◆ Stored records
-- Opening Marker --

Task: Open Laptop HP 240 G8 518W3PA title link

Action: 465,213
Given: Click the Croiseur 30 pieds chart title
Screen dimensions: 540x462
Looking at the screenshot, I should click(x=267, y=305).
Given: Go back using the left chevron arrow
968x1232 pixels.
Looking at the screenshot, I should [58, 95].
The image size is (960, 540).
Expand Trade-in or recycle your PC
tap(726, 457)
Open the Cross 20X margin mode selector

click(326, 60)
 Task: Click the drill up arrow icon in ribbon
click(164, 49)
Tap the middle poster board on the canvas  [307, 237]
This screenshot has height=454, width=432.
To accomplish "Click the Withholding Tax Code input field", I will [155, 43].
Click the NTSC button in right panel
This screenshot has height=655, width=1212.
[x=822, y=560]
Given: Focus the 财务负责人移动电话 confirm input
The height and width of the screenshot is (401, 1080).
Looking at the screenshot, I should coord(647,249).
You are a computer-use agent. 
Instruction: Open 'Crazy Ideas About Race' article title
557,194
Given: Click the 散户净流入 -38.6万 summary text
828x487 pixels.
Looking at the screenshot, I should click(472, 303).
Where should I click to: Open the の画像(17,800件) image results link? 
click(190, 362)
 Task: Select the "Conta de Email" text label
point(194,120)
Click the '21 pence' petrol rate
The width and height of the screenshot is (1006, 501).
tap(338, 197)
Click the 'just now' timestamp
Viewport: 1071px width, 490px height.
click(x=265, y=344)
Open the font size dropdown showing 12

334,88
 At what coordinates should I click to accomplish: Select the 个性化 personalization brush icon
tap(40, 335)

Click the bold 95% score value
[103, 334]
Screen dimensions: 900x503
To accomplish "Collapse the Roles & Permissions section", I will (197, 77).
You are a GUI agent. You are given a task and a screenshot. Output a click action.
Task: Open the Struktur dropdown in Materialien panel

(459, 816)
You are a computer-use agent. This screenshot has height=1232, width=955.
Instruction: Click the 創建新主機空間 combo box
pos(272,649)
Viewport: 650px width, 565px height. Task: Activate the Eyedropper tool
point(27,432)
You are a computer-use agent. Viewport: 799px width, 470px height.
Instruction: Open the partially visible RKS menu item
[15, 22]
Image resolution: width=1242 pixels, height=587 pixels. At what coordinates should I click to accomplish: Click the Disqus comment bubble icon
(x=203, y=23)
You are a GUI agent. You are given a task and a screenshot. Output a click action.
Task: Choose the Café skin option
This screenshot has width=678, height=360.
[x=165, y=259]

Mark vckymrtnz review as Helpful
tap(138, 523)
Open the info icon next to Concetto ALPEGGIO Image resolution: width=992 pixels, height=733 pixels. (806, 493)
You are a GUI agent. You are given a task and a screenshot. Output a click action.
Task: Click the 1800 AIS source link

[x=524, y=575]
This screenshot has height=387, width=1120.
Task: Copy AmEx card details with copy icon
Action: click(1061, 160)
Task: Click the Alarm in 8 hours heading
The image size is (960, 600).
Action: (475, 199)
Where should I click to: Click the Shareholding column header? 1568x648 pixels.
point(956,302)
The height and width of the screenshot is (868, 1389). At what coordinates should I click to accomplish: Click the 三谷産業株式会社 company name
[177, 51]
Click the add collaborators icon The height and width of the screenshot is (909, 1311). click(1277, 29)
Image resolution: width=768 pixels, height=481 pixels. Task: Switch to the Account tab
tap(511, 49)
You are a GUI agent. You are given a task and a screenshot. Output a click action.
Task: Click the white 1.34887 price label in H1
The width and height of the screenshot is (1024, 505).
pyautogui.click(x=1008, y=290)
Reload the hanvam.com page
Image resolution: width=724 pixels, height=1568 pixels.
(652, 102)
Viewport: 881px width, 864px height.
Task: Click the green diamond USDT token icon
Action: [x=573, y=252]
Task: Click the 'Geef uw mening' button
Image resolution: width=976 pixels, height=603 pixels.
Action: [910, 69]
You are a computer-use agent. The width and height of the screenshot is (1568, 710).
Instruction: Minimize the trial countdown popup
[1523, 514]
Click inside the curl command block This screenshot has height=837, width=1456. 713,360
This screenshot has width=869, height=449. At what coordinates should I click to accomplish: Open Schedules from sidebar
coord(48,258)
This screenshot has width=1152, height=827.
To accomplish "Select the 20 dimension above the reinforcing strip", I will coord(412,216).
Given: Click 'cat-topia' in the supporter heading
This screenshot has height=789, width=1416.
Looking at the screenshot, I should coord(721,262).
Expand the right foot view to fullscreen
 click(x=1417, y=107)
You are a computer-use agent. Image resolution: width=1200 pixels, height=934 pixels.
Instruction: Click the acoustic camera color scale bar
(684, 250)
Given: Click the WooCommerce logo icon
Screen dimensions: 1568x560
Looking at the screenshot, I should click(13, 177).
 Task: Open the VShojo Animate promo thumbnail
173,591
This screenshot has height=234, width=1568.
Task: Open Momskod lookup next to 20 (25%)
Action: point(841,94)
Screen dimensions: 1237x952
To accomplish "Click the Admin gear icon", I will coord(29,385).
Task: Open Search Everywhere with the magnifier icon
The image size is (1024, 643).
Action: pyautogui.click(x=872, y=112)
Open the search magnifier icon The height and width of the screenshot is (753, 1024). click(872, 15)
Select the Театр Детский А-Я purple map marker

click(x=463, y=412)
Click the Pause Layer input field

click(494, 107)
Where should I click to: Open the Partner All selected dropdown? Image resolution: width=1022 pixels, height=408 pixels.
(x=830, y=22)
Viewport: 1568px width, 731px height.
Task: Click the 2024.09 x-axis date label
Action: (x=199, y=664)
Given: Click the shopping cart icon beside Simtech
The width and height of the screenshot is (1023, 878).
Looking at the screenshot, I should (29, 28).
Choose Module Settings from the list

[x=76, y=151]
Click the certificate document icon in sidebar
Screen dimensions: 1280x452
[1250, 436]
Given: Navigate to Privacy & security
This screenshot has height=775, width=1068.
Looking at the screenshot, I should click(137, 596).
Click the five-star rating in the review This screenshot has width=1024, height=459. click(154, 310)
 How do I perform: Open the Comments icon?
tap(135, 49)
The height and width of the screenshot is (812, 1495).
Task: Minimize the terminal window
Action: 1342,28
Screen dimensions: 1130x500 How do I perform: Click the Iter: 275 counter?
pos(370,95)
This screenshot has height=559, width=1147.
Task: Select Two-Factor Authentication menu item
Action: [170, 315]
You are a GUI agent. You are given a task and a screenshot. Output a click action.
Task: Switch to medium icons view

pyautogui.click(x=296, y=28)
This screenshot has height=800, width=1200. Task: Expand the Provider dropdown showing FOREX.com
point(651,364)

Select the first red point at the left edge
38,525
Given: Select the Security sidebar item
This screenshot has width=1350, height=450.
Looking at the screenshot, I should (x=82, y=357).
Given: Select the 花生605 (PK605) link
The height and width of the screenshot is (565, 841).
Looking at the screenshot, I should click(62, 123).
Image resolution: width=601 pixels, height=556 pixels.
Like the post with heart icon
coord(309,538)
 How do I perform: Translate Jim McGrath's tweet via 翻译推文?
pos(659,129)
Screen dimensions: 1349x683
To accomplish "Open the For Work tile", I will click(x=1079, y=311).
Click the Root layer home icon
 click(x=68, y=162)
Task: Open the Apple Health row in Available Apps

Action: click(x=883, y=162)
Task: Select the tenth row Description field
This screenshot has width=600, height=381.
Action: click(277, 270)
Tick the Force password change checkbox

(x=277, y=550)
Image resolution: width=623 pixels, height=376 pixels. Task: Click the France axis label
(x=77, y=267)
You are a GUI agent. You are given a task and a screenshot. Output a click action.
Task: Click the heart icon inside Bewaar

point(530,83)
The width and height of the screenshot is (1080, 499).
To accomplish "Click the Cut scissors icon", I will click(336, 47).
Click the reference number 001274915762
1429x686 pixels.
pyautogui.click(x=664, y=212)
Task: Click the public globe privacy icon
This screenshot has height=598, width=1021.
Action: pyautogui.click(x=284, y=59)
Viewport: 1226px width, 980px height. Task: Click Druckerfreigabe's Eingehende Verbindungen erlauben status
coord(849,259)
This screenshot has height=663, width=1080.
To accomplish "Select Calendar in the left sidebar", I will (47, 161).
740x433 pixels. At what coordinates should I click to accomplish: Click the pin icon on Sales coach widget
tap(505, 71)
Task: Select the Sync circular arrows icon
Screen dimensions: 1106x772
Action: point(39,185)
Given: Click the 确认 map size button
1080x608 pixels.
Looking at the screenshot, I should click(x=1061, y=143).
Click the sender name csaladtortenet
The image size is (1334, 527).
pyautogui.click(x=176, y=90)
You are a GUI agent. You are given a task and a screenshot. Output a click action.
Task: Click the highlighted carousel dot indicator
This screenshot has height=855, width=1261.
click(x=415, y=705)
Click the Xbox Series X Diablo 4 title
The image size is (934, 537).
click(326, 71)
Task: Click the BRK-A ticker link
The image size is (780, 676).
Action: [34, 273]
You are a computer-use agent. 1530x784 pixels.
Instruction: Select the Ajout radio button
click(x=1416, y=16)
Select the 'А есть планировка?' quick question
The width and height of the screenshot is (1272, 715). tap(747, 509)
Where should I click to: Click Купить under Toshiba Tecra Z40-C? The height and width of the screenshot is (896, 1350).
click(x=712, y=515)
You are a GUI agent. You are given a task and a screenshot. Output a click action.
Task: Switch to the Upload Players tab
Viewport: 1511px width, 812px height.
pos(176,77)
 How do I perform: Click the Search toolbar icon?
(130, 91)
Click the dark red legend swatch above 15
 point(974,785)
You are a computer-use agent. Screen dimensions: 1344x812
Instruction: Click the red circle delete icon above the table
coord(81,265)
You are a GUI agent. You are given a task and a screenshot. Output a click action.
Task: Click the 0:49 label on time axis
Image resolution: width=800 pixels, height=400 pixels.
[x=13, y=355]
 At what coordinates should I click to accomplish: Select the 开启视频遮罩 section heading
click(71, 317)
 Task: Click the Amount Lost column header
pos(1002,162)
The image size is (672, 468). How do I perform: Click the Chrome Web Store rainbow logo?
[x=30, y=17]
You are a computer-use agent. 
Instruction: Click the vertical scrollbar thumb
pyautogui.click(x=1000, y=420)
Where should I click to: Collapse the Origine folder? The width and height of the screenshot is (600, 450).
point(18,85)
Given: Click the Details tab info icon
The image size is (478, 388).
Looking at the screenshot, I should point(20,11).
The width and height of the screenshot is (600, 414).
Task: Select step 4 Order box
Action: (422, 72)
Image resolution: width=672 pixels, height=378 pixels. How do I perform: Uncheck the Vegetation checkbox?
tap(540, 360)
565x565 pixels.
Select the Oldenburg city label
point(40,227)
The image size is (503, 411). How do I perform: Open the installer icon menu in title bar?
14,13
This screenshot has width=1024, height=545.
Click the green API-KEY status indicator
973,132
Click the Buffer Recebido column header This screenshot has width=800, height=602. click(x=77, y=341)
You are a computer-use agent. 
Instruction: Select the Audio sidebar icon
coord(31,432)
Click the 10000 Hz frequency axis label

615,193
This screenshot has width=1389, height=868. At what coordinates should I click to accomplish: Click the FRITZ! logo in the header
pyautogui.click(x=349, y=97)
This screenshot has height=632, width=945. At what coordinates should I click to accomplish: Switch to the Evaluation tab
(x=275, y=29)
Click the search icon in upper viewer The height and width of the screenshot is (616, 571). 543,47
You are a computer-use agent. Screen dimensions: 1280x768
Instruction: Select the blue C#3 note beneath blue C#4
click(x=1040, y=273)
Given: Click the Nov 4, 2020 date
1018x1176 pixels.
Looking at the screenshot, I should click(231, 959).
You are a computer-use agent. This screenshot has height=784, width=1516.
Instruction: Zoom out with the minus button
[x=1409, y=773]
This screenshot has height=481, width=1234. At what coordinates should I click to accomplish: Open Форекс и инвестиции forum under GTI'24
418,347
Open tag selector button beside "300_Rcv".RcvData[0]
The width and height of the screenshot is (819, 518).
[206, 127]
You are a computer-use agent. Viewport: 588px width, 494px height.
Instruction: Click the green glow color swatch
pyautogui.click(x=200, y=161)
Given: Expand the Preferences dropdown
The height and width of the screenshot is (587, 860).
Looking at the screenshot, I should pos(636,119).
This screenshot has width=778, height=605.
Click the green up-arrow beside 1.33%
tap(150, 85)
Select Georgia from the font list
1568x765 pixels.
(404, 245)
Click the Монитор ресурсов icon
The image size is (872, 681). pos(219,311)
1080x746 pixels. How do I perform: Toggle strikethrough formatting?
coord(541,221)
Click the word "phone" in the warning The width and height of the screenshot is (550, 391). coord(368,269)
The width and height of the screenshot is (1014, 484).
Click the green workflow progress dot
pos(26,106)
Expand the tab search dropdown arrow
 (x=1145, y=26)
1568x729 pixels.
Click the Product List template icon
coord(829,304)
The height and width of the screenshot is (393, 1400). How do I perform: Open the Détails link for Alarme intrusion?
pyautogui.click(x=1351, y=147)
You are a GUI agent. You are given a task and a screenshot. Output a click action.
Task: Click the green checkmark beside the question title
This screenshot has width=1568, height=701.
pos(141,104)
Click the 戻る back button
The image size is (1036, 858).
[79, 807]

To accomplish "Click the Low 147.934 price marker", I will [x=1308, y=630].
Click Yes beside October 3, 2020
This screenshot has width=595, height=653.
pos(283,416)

-- Closing Marker --

◆ Your assignment
Reproduce the final stretch of the data above: every line from the one holding "Expand the tab search dropdown arrow" through the end, inclusive, exactly as written and nothing else.

◆ Your solution
Expand the tab search dropdown arrow
 (x=1145, y=26)
1568x729 pixels.
Click the Product List template icon
coord(829,304)
The height and width of the screenshot is (393, 1400). How do I perform: Open the Détails link for Alarme intrusion?
pyautogui.click(x=1351, y=147)
You are a GUI agent. You are given a task and a screenshot. Output a click action.
Task: Click the green checkmark beside the question title
This screenshot has width=1568, height=701.
pos(141,104)
Click the 戻る back button
The image size is (1036, 858).
[79, 807]

To accomplish "Click the Low 147.934 price marker", I will [x=1308, y=630].
Click Yes beside October 3, 2020
This screenshot has width=595, height=653.
pos(283,416)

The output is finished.